> Source text
National Latex Products Co. v. United States

Memorandum and Order

Bernard Newman, Judge:

The within action was dismissed by order of the court on June 16, 1982 as moot pursuant to a stipulation of the parties. National Latex Products Co. v. United States, 3 CIT 227 (1982). Pending before the Court is a postjudgment application by American Imports, Inc. (“American Imports”) to intervene, and for other relief in the event the application is granted. Additionally, Grupo Cydsa, S.A. (“Grupo”) has moved to file an amicus curiae brief on behalf of American Imports. Both National Latex Products Company (“National Latex”) and the government have opposed the motions before the Court. For the reasons explained infra, the motions by American Imports and Grupo are denied.

> Source data

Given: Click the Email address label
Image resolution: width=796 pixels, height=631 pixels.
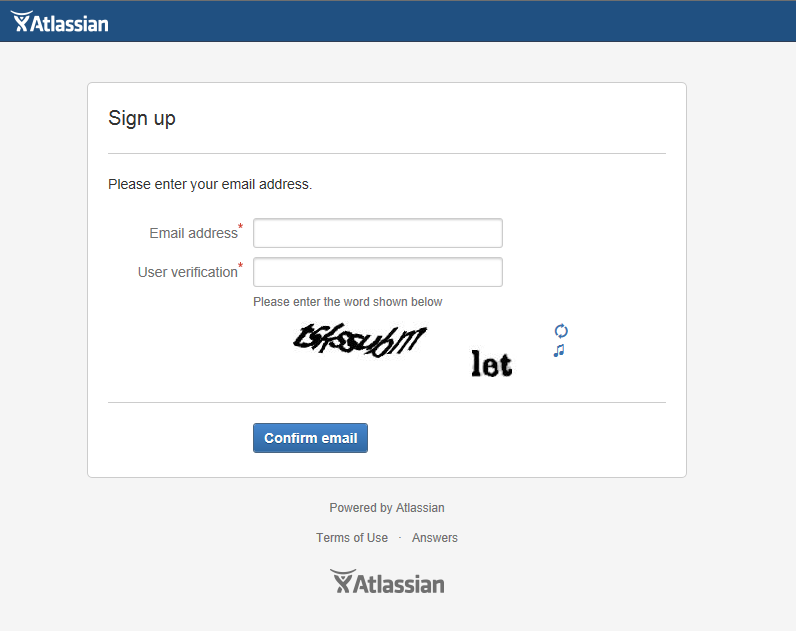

> Written tasks
a: Please extract the part of the court memorandum from "Memorandum and Order" to "Grupo are denied.".
b: Translate this sentence from the court memorandum into Spanish: "Both National Latex Products Company (“National Latex”) and the government have opposed the motions before the Court."
c: Name every company that appears in the court memorandum.

> Results in order
a:
Memorandum and Order

Bernard Newman, Judge:

The within action was dismissed by order of the court on June 16, 1982 as moot pursuant to a stipulation of the parties. National Latex Products Co. v. United States, 3 CIT 227 (1982). Pending before the Court is a postjudgment application by American Imports, Inc. (“American Imports”) to intervene, and for other relief in the event the application is granted. Additionally, Grupo Cydsa, S.A. (“Grupo”) has moved to file an amicus curiae brief on behalf of American Imports. Both National Latex Products Company (“National Latex”) and the government have opposed the motions before the Court. For the reasons explained infra, the motions by American Imports and Grupo are denied.

b: Tanto National Latex Products Company («National Latex») como el gobierno se han opuesto a las mociones presentadas ante el Tribunal.

c:
- National Latex Products Co. (National Latex Products Company)
- American Imports, Inc.
- Grupo Cydsa, S.A.